Zu früh zu sicher

von Günther Jakobsen13:12 Uhr | 20.09.2006

Im Amateurbereich ist Rassismus eine traurige Begleiterscheinung, die jedoch nur selten Schlagzeilen produziert. Rückt hingegen das Oberhaus in den Fokus der Sportgerichte, werden Bundesligaspieler beleidigt, dann ist die Empörung plötzlich groß. Der DFB sucht schon seit Jahren nach Wegen, um ausländische Spieler vor diskriminierendem Fangebrüll zu schützen.

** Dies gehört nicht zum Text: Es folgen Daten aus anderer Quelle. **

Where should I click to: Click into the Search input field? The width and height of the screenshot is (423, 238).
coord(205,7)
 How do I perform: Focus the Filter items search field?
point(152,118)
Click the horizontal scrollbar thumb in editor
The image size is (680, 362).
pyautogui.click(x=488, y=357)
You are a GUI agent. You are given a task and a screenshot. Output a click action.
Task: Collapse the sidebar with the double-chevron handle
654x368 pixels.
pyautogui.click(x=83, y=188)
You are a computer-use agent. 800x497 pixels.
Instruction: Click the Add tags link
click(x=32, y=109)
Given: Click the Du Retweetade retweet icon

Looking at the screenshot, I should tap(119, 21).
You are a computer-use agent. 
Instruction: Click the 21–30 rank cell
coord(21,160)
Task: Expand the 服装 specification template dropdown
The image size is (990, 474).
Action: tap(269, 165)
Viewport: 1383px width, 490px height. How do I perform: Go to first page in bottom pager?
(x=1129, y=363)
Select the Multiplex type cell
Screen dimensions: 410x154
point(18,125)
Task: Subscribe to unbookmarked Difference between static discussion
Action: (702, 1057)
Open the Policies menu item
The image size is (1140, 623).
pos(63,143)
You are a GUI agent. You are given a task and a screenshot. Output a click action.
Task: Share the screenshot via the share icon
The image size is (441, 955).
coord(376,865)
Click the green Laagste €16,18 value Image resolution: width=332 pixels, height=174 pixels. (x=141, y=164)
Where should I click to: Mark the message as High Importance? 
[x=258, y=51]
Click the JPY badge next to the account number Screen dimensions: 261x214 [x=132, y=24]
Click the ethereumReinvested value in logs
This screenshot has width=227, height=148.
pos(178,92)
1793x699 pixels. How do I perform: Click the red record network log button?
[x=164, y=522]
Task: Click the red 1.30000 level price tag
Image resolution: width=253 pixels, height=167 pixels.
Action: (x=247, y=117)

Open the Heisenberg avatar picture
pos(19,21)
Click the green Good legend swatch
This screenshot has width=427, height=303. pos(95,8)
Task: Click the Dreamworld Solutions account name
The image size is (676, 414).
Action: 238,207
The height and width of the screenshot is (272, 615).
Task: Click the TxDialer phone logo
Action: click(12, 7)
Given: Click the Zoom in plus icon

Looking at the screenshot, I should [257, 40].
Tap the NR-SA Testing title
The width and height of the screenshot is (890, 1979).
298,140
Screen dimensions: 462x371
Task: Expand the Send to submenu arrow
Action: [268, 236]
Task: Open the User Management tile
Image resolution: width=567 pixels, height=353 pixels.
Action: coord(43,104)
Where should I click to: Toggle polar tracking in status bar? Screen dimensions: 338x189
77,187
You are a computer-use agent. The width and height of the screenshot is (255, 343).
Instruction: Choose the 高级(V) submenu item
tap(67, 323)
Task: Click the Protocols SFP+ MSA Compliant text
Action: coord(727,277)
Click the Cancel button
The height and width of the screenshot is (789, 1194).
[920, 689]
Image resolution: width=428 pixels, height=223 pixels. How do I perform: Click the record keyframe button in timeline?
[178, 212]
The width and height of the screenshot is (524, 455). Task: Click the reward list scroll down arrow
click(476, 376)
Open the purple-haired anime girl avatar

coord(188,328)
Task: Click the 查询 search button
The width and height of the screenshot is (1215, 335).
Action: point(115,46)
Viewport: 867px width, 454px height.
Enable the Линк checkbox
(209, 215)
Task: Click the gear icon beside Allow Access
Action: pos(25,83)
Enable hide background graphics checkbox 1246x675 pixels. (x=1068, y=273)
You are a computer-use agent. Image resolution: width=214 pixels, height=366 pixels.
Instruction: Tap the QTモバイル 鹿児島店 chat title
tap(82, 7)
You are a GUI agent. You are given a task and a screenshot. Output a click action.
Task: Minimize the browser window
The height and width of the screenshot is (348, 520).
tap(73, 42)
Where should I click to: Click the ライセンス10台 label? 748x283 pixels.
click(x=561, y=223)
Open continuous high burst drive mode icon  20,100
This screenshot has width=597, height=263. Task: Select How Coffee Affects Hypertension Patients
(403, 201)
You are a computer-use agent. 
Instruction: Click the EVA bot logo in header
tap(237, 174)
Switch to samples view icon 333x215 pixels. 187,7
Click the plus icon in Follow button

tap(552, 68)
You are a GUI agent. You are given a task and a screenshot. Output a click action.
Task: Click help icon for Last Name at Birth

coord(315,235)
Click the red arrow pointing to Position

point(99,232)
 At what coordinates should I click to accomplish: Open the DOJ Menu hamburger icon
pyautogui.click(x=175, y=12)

Der gewalttätige Rassismus, der Anfang der 90er in Brandanschlägen auf Menschen ausländischer Herkunft in Mölln, Rostock, Hoyerswerda und Solingen einen grausamen Höhepunkt erreichte, zog eine heftige Debatte nach sich. Angesichts der erschreckenden Vielzahl an rechtsradikalen Übergriffen sahen sich Politik und Gesellschaft damals gleichermaßen vor die entscheidende Frage gestellt: Gibt es überhaupt noch Zivilcourage in Deutschland? Eine positive Antwort - in Zusammenhang mit den erschütternden Bildern der Pogrome gebracht - war darauf wahrlich nicht leicht zu geben. Zurecht wurde vielerorts der Vorwurf formuliert, Verdruss und fehlendes Engagement seien üble Wegbereiter der Gewalt. Der Kampf gegen Ausländerfeindlichkeit musste neu definiert werden.

Dem DFB, der bereits 1981 eine erste Resolution gegen Ausländerfeindlichkeit verabschiedet hatte, war es ein zentrales Anliegen. Denn Rassismus, das ist nicht von der Hand zu weisen, gibt es auch in deutschen Stadien. Der damalige DFB-Präsident Egidius Braun sagte, dass es auch zu den Aufgaben des Sports zähle, „Vorurteile gegenüber Ausländern, Ressentiments im Verhalten zu unseren Mitbürgern“ zu bekämpfen. Gerade der Fußball stehe aufgrund seiner herausregenden gesellschaftlichen Bedeutung hierbei in der Pflicht. Nur konsequent war daher das Aktionspaket des DFB aus dem Jahr 1992. „Friedlich miteinander – Mein Freund ist Ausländer“ lautete das Motto und war zugleich ein Aufruf, die jüngsten Übergriffe nicht unkommentiert unter den Teppich des Alltags zu kehren.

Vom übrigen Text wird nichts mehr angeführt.